HAMP’s momentum appears to be slowing, as permanent modification growth slows and the number of trial modifications decreases more sharply. Chicago region permanent loan modifications rose by 9 percent from June to July, compared to 15 percent growth from May to June and 17 percent growth from April to May (see charts A and B). Regional trial modifications fell by 30 percent from June to July, which is the third month in a row of month-over-month losses above 20 percent. Total modification activity in the Chicago region fell by 9 percent from June to July.

Similar trends can be seen nationally. Trial modifications also dropped by 30 percent from June to July, and permanent modifications grew by 8 percent—slightly less than the 9 percent growth in the Chicago region. Nationally, total modification activity fell by 10 percent from June to July.

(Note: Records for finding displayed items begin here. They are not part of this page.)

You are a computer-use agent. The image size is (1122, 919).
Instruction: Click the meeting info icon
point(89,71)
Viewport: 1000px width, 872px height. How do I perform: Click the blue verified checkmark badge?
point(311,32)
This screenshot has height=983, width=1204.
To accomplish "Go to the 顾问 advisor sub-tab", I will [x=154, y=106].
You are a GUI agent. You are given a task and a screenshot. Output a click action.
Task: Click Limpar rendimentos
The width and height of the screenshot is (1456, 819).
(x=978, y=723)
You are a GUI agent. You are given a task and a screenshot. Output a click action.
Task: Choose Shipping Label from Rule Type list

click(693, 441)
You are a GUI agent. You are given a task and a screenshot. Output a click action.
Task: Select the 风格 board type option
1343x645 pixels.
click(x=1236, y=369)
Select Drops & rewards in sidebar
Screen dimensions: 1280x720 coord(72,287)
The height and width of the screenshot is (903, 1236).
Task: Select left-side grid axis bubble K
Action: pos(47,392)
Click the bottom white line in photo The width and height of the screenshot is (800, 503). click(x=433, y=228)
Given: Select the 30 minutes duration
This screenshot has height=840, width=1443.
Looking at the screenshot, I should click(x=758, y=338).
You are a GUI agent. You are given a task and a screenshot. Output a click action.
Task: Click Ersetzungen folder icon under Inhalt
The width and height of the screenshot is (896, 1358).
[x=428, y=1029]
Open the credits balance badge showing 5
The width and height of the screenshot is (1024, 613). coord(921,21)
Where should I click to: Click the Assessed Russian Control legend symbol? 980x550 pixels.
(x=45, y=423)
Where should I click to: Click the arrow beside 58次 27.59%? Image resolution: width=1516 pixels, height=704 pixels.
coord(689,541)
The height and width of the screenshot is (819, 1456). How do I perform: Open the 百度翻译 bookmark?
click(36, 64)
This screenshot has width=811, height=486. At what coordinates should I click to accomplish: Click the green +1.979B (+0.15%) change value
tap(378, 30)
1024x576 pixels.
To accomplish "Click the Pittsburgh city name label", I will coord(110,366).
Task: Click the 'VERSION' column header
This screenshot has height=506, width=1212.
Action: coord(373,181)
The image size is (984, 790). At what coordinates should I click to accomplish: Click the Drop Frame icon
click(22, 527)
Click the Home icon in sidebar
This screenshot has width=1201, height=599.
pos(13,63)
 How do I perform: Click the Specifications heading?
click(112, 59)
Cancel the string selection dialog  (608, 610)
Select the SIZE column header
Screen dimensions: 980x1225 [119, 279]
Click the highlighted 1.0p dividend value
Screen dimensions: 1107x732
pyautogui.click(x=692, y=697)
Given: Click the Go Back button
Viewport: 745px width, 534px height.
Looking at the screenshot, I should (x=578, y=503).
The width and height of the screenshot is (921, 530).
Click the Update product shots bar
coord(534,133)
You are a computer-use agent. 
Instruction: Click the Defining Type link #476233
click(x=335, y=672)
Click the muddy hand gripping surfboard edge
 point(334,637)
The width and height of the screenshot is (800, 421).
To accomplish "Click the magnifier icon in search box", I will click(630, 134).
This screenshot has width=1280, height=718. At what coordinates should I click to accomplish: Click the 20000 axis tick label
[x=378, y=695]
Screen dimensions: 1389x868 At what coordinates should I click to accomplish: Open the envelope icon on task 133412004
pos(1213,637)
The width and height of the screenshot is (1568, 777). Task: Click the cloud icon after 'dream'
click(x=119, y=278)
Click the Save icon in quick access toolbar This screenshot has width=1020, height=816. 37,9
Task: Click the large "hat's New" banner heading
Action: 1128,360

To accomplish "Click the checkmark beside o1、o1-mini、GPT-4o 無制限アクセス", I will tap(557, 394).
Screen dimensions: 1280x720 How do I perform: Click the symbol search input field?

As we noted in past months, the falling numbers of active modifications are likely due in part to the fact that many servicers did not require full income documentation before starting a trial modification; borrowers who do not qualify based on income are now being dropped from the program. Additionally, Treasury now requires that all servicers collect full income documentation before starting a trial modification, likely slowing the rate of new trial modifications.


Compared to the 10 metropolitan areas with the highest HAMP activity, Chicago is fifth in terms of percentage of all active HAMP modifications that are permanent, with permanent modifications comprising 63.2 percent of all active modifications. This is higher than the national average of 62.2 percent of all active modifications being permanent (see charts C and D below).

However, within the context of continually decreasing numbers of active modifications, this ratio does not indicate how well metropolitan regions are performing in terms of converting trial to permanent modifications. For instance, more than 16,000 modifications in the Chicago region have been cancelled since the February peak of 51,301 active modifications. The ratio of permanent to all active trial modifications continues to increase by virtue of the decreasing number of all active modifications. Since Treasury does not currently release regional data on all modifications that have been started (including those that have been cancelled), we cannot accurately assess the Chicago region’s conversion rate.


The Treasury data reports that 60 percent of borrowers with permanent modifications listed “loss of income” as their reason for hardship. Even after modification, 64 percent of the median permanent modification borrower’s income goes to servicing debts, including mortgage, automobile, and credit card payments (this number was 80 percent before modification). The average HAMP borrower owes 50 percent more on their home than it is worth in the market. These figures are likely equally or more severe for those homeowners who were dropped from the program or did not qualify for HAMP in the first place.

It’s clear that, while HAMP has helped thousands of homeowners save their home and achieve an affordable monthly payment, it is not enough to prevent the large number of foreclosures triggered by unemployment and underwater home values. Widespread principal reduction and assistance for unemployed homeowners will be crucial to making a dent in foreclosure crisis.